Almost 10m jobs in carbon-intensive industries in the UK ‘will be disrupted by 2050’

Almost 52% of these high-emitting jobs are concentrated in the North, the Midlands or Scotland, according to new research

Nearly ten million jobs in carbon-intensive industries in the UK could be disrupted in the next three decades as a result of the transition to net zero.

That’s according to new research by the think tank Onward, which suggests some regions disproportionately rely on heavily emitting industries for jobs – these areas could be hugely impacted by the decarbonisation of the nation’s economy.

The study also stresses in some of Britain’s poorest regions, more than two-in-five jobs are in a high-emitting industry, compared to less than one-in-four in London.

According to the analysis, almost 52% of these high-emitting jobs are concentrated in the North, the Midlands or Scotland.

Findings of the report also highlight the UK was the first major economy to legislate for net zero emissions by 2050, followed by China, Japan, France and South Korea.
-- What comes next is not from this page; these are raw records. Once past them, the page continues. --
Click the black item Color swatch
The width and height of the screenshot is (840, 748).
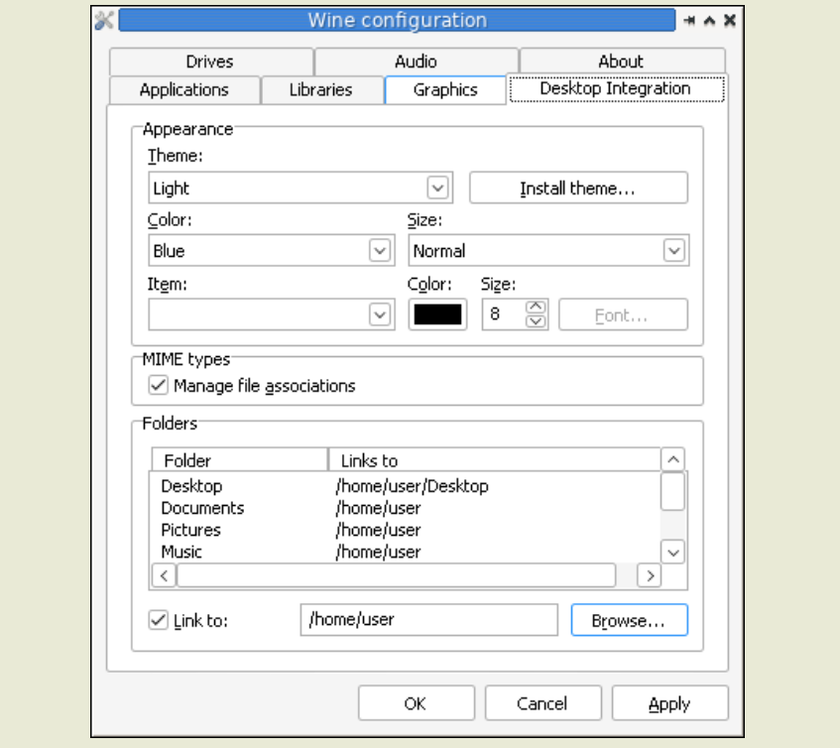(437, 315)
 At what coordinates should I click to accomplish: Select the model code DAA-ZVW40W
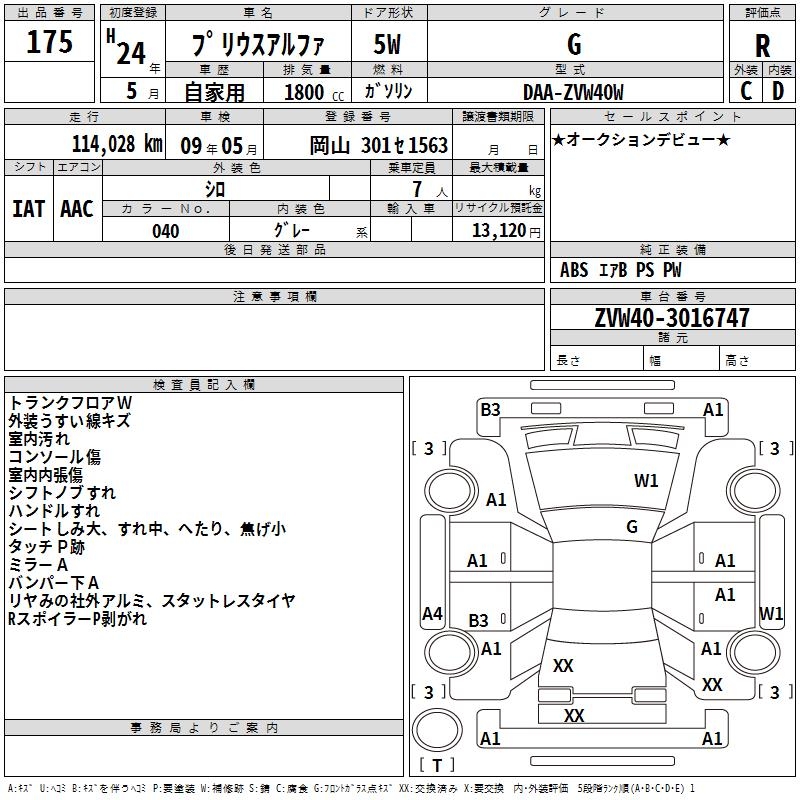click(573, 92)
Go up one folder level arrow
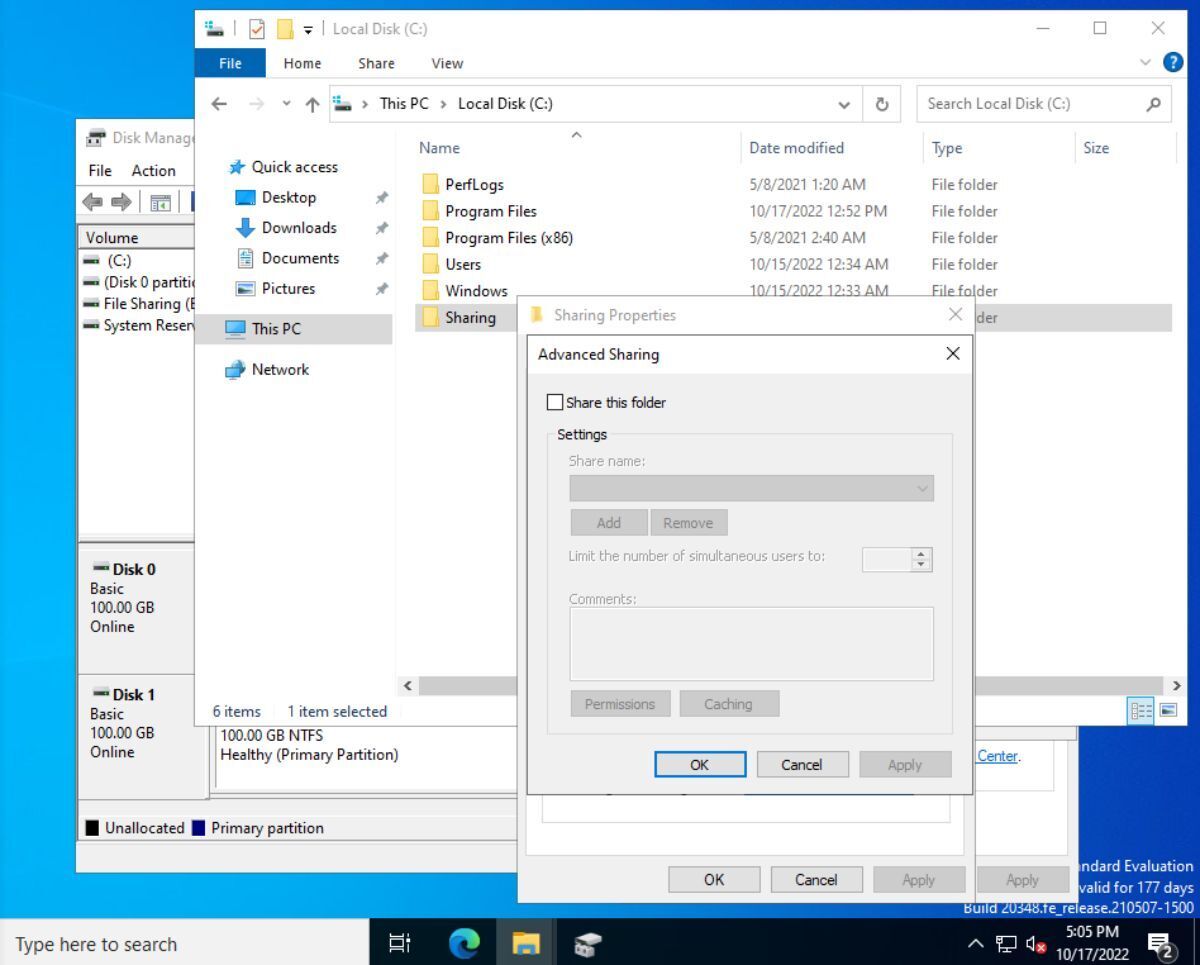The image size is (1200, 965). point(312,104)
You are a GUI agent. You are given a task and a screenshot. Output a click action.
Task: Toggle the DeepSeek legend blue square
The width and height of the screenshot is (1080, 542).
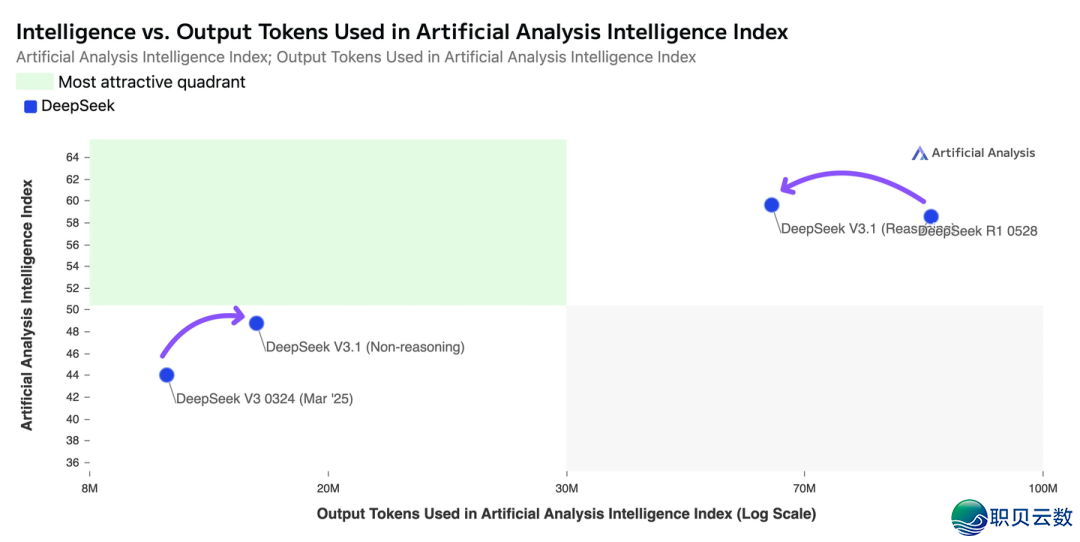pos(30,106)
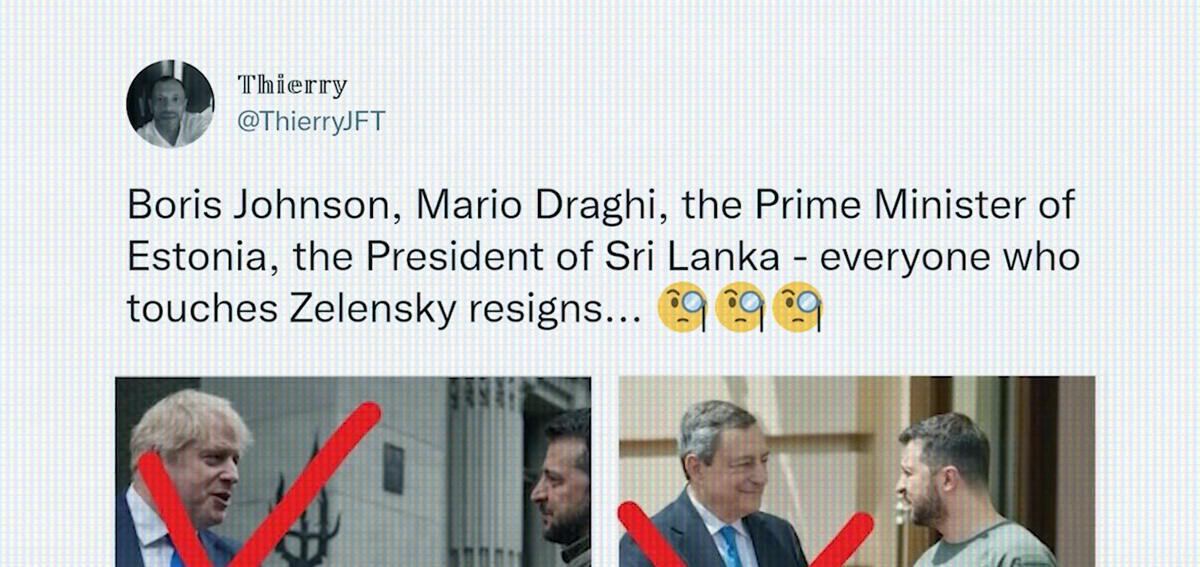Click the first monocle face emoji
Viewport: 1200px width, 567px height.
point(682,309)
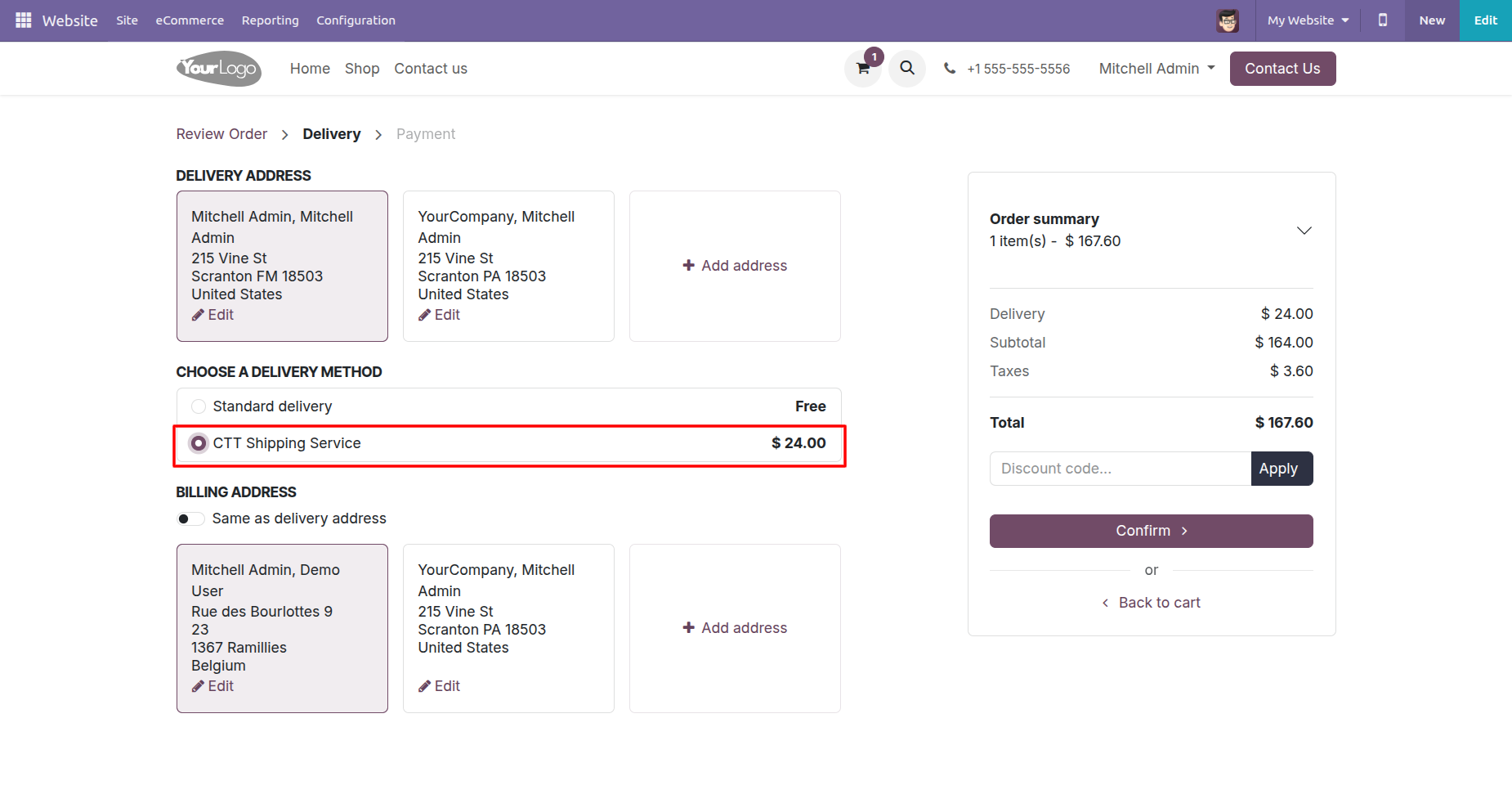
Task: Click the mobile preview phone icon
Action: pyautogui.click(x=1383, y=20)
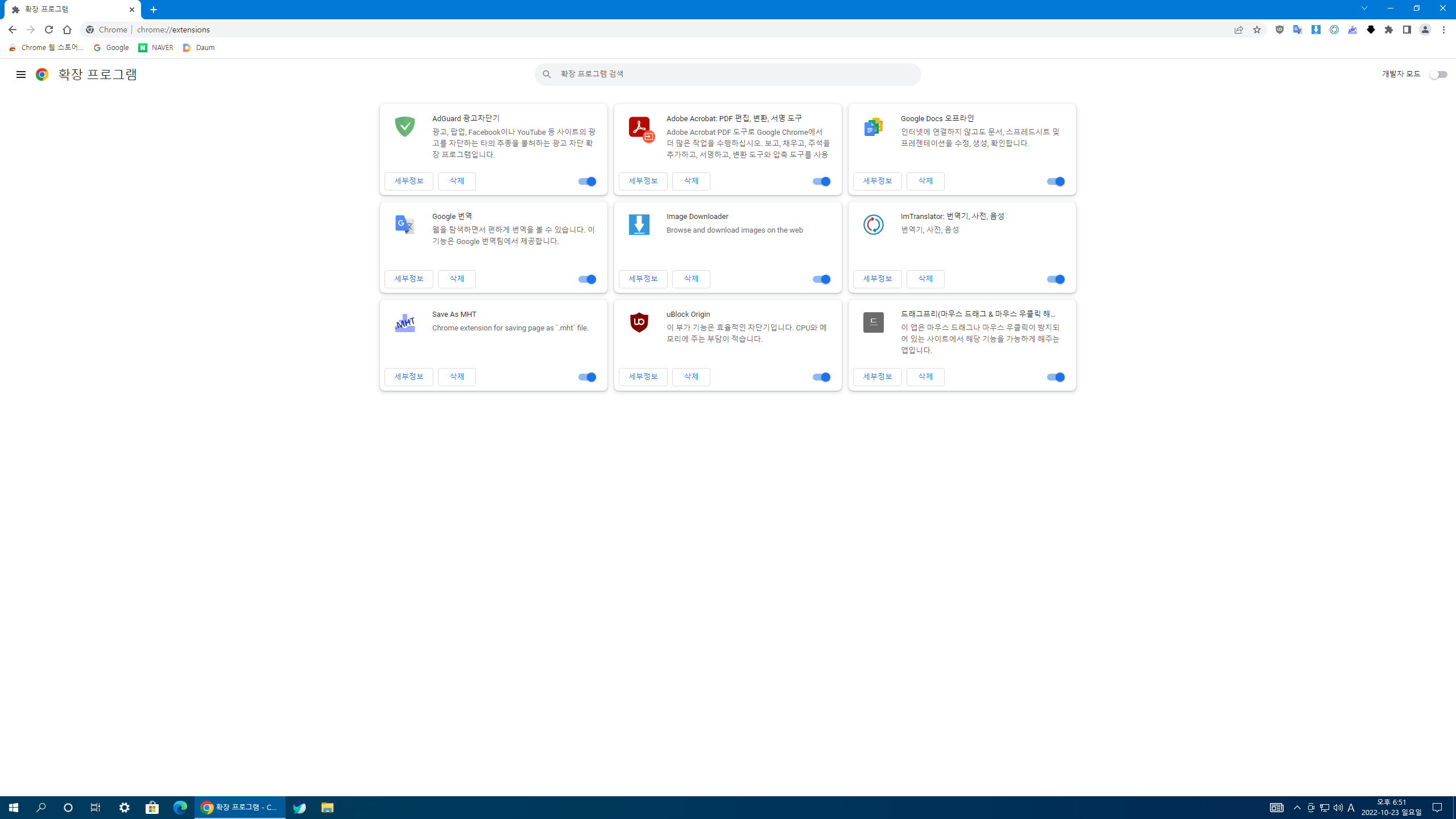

With the US expected this year to join the group of countries with net zero commitments, more than three-fifths of global carbon dioxide emissions, and three-quarters of global GDP, will be subject to legally binding net zero targets, according to the research.

Onward’s report also estimates the UK’s manufacturing, industrial, heat and electricity sectors have all decarbonised by around half since 1990, the highest rates in the G7.

During the same period, China and India have seen their manufacturing and industrial emissions grow by 370% and 280% respectively, according to the analysis.

Ted Christie-Miller, Author of the report, said: “Net zero will require more than legal commitments. It demands a plan that is not only practical but which smooths the transition for those people and places whose livelihoods are based in the carbon economy, many of whom are in the Red Wall battlegrounds that decided the last election and may well decide the next.”

Dame Caroline Spelman, Co-Chair of the Getting to Zero Commission, commented: “Reducing carbon consumption to net zero is the socially responsible decision our generation has taken to help future generations, but we must make sure the impact of this does not aggravate existing inequalities in our country.

“This can only be done by enabling mitigation for those who will be hardest hit and taking advantage of the opportunities that are there to be grasped.